Koran Sulindo – Pengadilan Myanmar yang menghukum wartawan Reuters disebut independen dalam mengambil keputusan. Meski mendapat protes dari berbagai pihak, semua proses hukum terhadap wartawan tersebut dikatakan sudah sesuai dengan Undang Undang Rahasia Negara.
“Kasus yang menimpa wartawan Reuters adalah murni keputusan pengadilan dan pengadilan itu independen,” kata juru bicara pemerintah Myanmar Zaw Htay dalam keterangan resminya seperti dikutip Reuters pada Sabtu (8/9).
Dua wartawan Myanmar Wa Lone, 32 tahun dan Kyaw Soe Oo, 28 tahun divonis bersalah oleh pengadilan Myanmar pada Jumat lalu. Mereka disebut terbukti melanggar UU Rahasia Negara sehingga dihukum 7 tahun penjara. Pejabat senior PBB, pemerintah AS, Inggris dan Bangladesh memprotes putusan itu dan mempertanyakan tentang kebebasan pers di Myanmar.
Dikatakan Htay, pihaknya tidak bisa berkomentar lebih lanjut atas putusan pengadilan itu. Pasalnya, pihaknya bisa dikenakan tuduhan menghina pengadilan. Inilah komentar resmi pertama pemerintah Myanmar atas berbagai protes karena mengadili dua wartawan Reuters itu.
Adapun dua wartawan itu tentu saja mengaku tidak bersalah karena sedang menyelidiki pembunuhan terhadap 10 etnis Rohingya oleh aparat keamanan Myanmar. Karena kegiatannya itu, aparat lantas menangkap mereka pada Desember tahun lalu.
Aparat beralasan, tindakan kekerasan terhadap etnis Rohingya yang umumnya muslim itu sebagai reaksi atas serangan kekuatan bersenjata dari kelompok milisi. Akibat kekerasan aparat militer Myanmar itu, merujuk kepada data PBB, sekitar 700 ribu warga Rohingya terpaksa meninggalkan Myanmar.
Pemerintah, demikian Zaw Htay, tidak berusaha memengaruhi pengadilan kendati dunia internasional protes atas tindakan kekerasan terhadap etnis Rohingya. Dewan Keamanan PBB bahkan ikut menekan Myanmar karena kekerasan terhadap etnis Rohingya itu. Dan itu terjadi sepekan sebelum putusan pengadilan terhadap dua wartawan Reuters itu.
“Ini menandakan pengadilan independen karena tidak tahu tentang tekanan itu,” kata Htay. “Setelah putusan terjadi, kami justru kian tertekan. Tapi, ini menjadi bukti kami tidak memengaruhi pengadilan.”

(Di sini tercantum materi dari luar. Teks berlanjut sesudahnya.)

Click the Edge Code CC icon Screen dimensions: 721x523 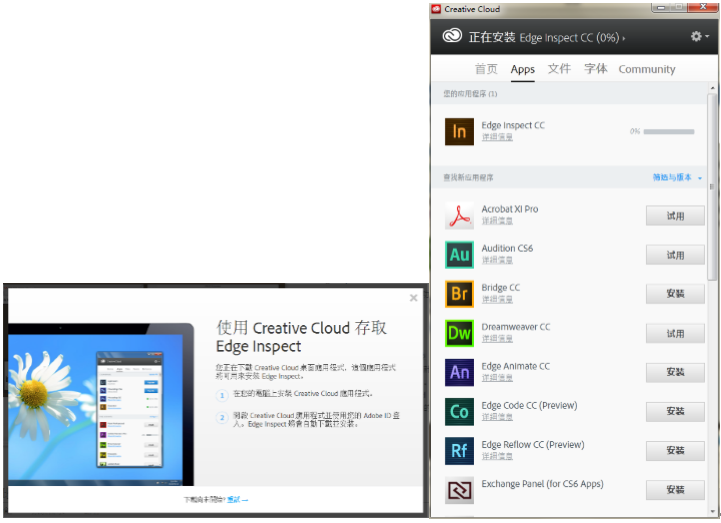[x=459, y=411]
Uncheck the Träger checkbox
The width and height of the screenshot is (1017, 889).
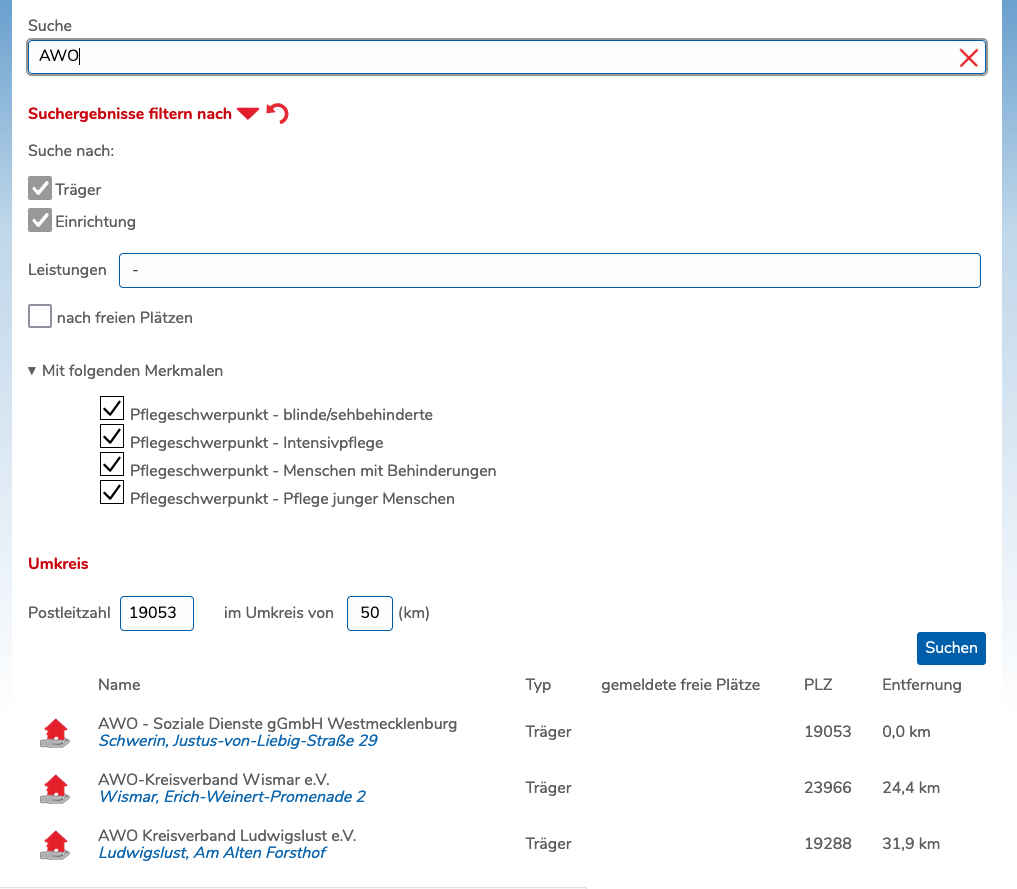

Sehari sebelum putusan terhadap dua wartawan itu, Pengadilan Pidana Internasional (ICC) mengungkapkan, pihaknya memiliki kewenangan untuk memeriksa mengapa warga Rohingya meninggalkan Myanmar secara massal. Itu membuka jalan bagi penyidik ICC untuk memeriksa apakah kasus tersebut bisa dinaikkan ke penuntutan.
Soal ini, Zaw Htay menolak berkomentar. Ia akan tetapi mengatakan, pemerintah akan mengeluarkan pernyataan resmi untuk menanggapi keputusan ICC itu. Myanmar sejak awal menolak putusan ICC karena tidak menandatangani Statuta Roma. Sedangkan, ICC mengungkapkan punya kewenangan karena warga Rohingya yang selamat dari kekerasan itu berada di wilayah Bangladesh. Dan negara ini merupakan anggota dari ICC. [KRG]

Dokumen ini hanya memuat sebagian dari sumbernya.